**How to complete this task:**
Please keep to the lines below from the one with "Screen dimensions: 456x351" through the one with "Given: Open 筛选 filter funnel icon", and restate them word for word, ends included.

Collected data
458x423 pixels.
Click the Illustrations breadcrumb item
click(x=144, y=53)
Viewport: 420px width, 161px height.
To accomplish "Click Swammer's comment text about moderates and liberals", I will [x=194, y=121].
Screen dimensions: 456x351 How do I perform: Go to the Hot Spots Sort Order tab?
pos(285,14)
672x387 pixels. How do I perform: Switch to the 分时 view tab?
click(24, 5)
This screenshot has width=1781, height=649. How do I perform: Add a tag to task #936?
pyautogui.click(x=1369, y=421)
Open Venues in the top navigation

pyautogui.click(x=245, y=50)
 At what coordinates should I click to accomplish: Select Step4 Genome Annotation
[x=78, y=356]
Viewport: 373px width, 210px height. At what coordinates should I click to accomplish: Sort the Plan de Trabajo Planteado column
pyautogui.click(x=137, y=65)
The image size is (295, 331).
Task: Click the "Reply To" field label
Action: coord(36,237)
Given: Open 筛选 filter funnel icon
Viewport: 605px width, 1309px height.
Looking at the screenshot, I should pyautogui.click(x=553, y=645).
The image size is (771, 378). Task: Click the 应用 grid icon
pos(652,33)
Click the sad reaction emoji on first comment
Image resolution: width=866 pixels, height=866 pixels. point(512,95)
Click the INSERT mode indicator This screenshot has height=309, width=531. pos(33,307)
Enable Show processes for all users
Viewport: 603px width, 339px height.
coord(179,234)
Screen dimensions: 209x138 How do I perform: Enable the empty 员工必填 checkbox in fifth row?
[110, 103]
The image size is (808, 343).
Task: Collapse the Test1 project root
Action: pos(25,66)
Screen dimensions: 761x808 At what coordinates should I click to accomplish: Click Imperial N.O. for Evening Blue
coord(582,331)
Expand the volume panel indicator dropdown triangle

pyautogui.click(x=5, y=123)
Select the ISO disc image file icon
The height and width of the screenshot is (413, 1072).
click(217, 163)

**Expected answer:**
Screen dimensions: 456x351 How do I perform: Go to the Hot Spots Sort Order tab?
pos(285,14)
672x387 pixels. How do I perform: Switch to the 分时 view tab?
click(24, 5)
This screenshot has width=1781, height=649. How do I perform: Add a tag to task #936?
pyautogui.click(x=1369, y=421)
Open Venues in the top navigation

pyautogui.click(x=245, y=50)
 At what coordinates should I click to accomplish: Select Step4 Genome Annotation
[x=78, y=356]
Viewport: 373px width, 210px height. At what coordinates should I click to accomplish: Sort the Plan de Trabajo Planteado column
pyautogui.click(x=137, y=65)
The image size is (295, 331).
Task: Click the "Reply To" field label
Action: coord(36,237)
Given: Open 筛选 filter funnel icon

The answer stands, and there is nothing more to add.